→ **Extrait du document**:
"""

Lorsque Robert Guthrie décrit pour la première fois une méthodologie simple et peu coûteuse de dosage de la phénylalanine à partir d'un éluat de sang séché et recommande la mise en place d'un dépistage systématique chez tous les nouveau-nés, son pari tient de la gageure. Personne n'ose prédire à cette époque qu'une telle stratégie sera efficace et permettra aux enfants atteints d'oligophrénie phénylpyruvique (aujourd'hui la phénylcétonurie ou PCU), repérés dans les 15 premiers jours de vie puis traités pendant au moins une décennie (régime spécifique « pauvre en phénylalanine » décrit en 1958 par H. Bickel), de devenir des adultes normaux, épargnés par l'inéluctable et progressive dégradation psychomotrice à laquelle ils étaient promis.

"""

→ **Matériel présenté**:
"""

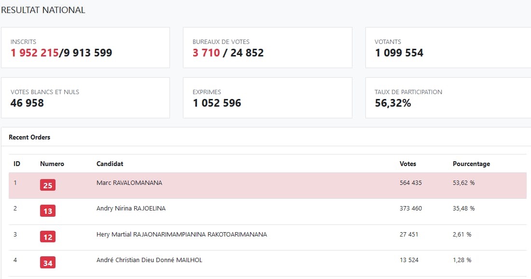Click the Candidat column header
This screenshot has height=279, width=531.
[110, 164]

"""
"""

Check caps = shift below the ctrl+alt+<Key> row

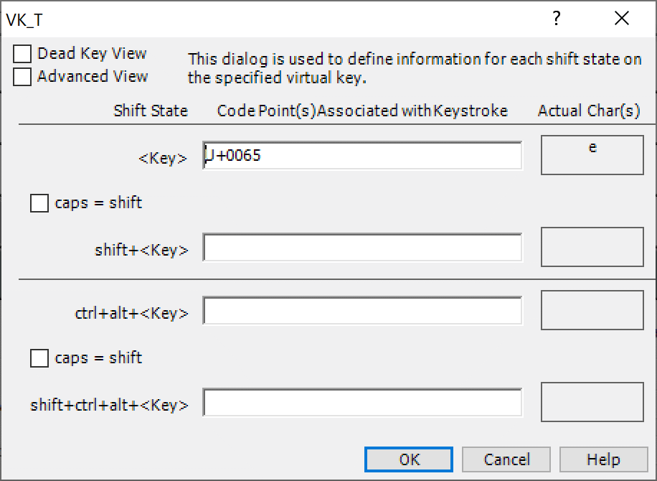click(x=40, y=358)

"""

→ **Consigne de la tâche**: Rédigez la suite du texte sur le dépistage néonatal de la phénylcétonurie, à partir de sa dernière phrase.

→ **Réponse attendue**:
Le dépistage de la PCU introduit dès 1966 à Lille, à Lyon et à Paris s'est progressivement étendu à l'ensemble du territoire (1978), grâce à l'AFDPHE (créée en 1975) et ses associations régionales et avec le soutien du ministère de la Santé et de la Caisse nationale d'assurance-maladie.
Quatre maladies
La « belle histoire » s'est renouvelée pour seulement quatre maladies, compte tenu de la rigueur des critères exigés pour le dépistage : maladie fréquente et grave susceptible d'être diagnostiquée à la phase présymptomatique et bénéficiant d'un traitement. La méthode de dépistage doit reposer sur un marqueur spécifique et facile à doser, elle doit être fiable, peu onéreuse et applicable au plus grand nombre, pour le bénéfice de l'individu et celui de la société. Aujourd'hui, le dépistage est donc systématique pour la PCU, l'hypothyroïdie (HC), l'hyperplasie des surrénales (HCS) et, depuis 2003, la mucoviscidose. Pour la drépanocytose, il n'est systématique que dans les DOM-TOM. En métropole, il est réalisé chez les nouveau-nés de familles à risque.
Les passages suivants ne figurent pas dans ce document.